- Data provided
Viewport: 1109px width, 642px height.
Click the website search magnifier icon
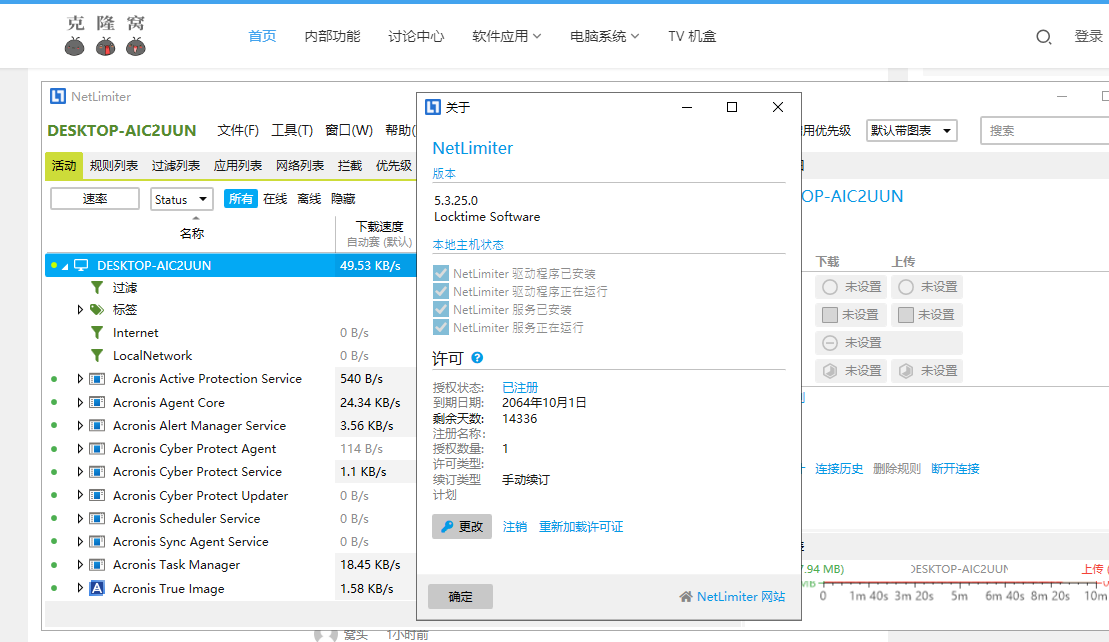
--
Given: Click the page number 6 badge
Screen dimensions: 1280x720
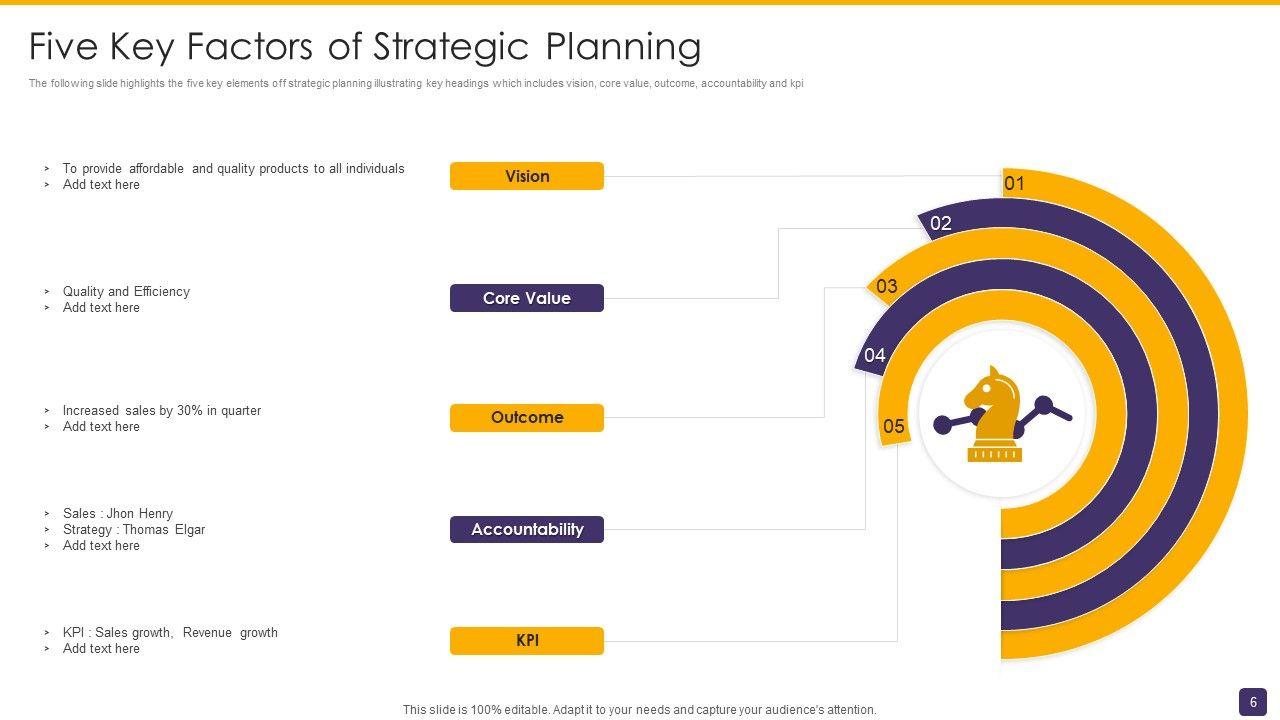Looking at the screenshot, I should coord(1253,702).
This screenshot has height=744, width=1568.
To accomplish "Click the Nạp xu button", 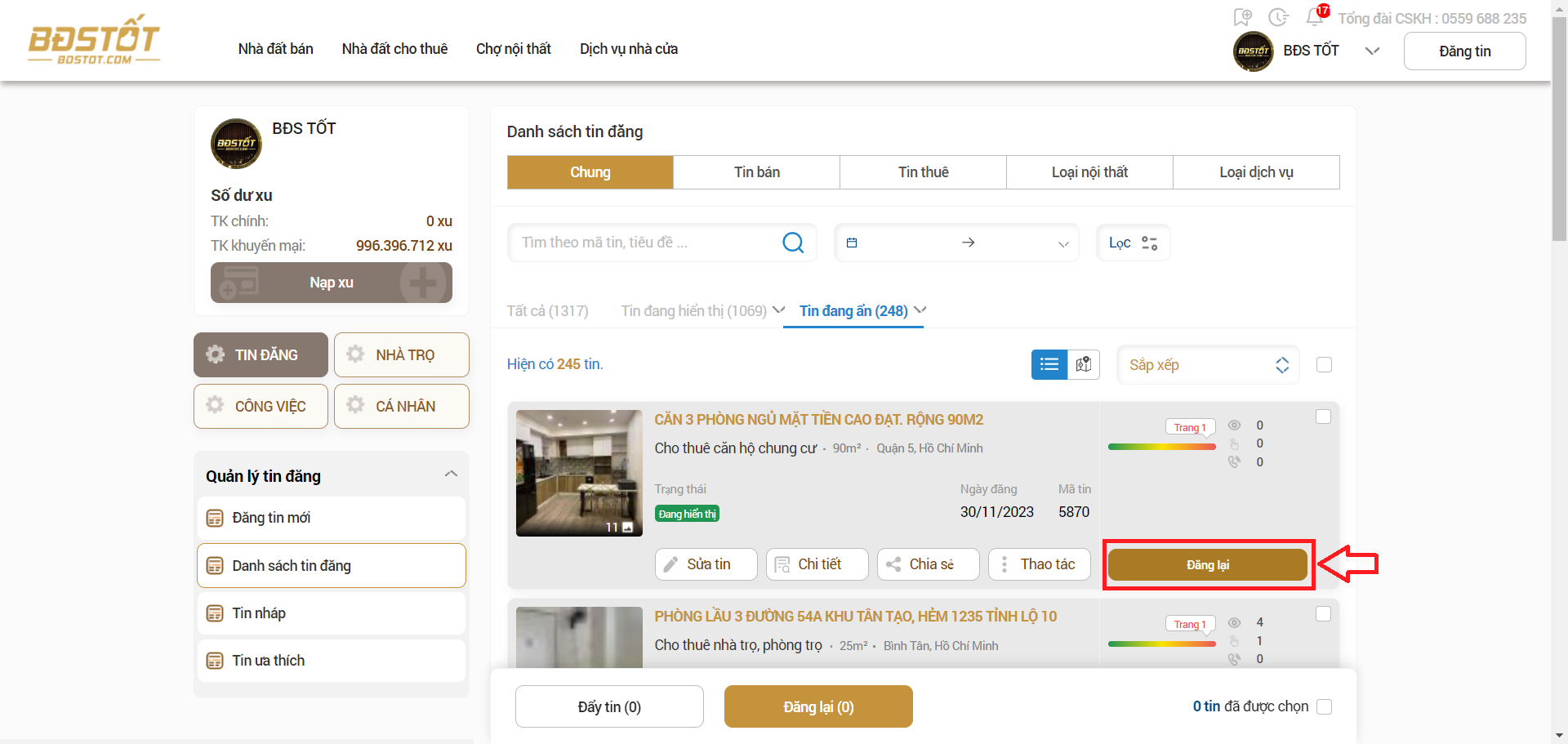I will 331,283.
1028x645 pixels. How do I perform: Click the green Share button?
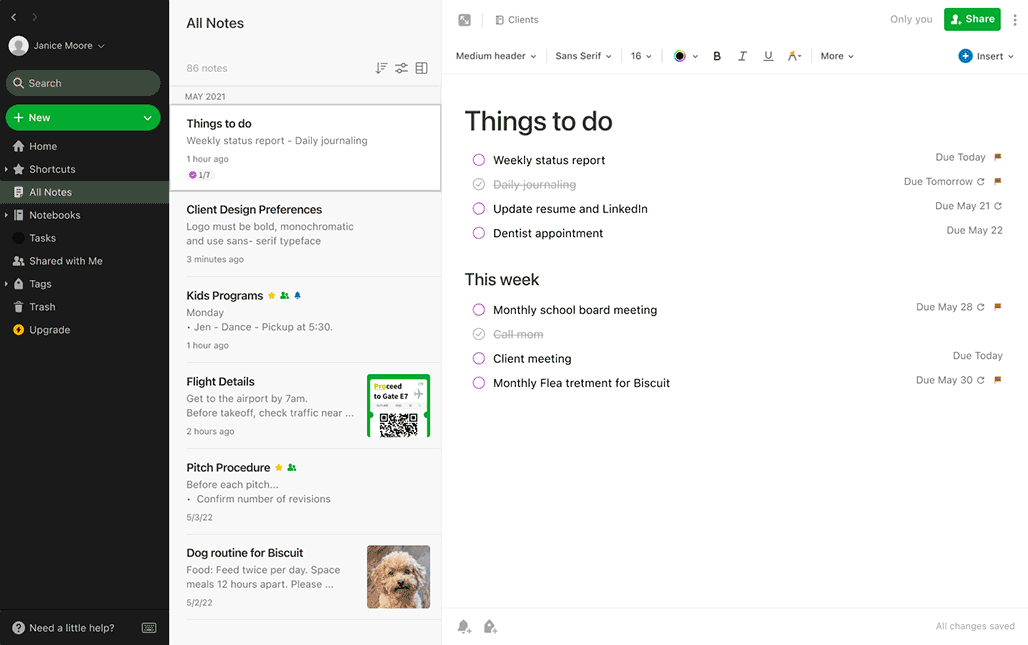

- Brief
Give back exactly the lines of the listing above that run from the line with "Viewport: 1109px width, 642px height." to the line with "Click the website search magnifier icon", inclusive.

- Solution for this task
Viewport: 1109px width, 642px height.
Click the website search magnifier icon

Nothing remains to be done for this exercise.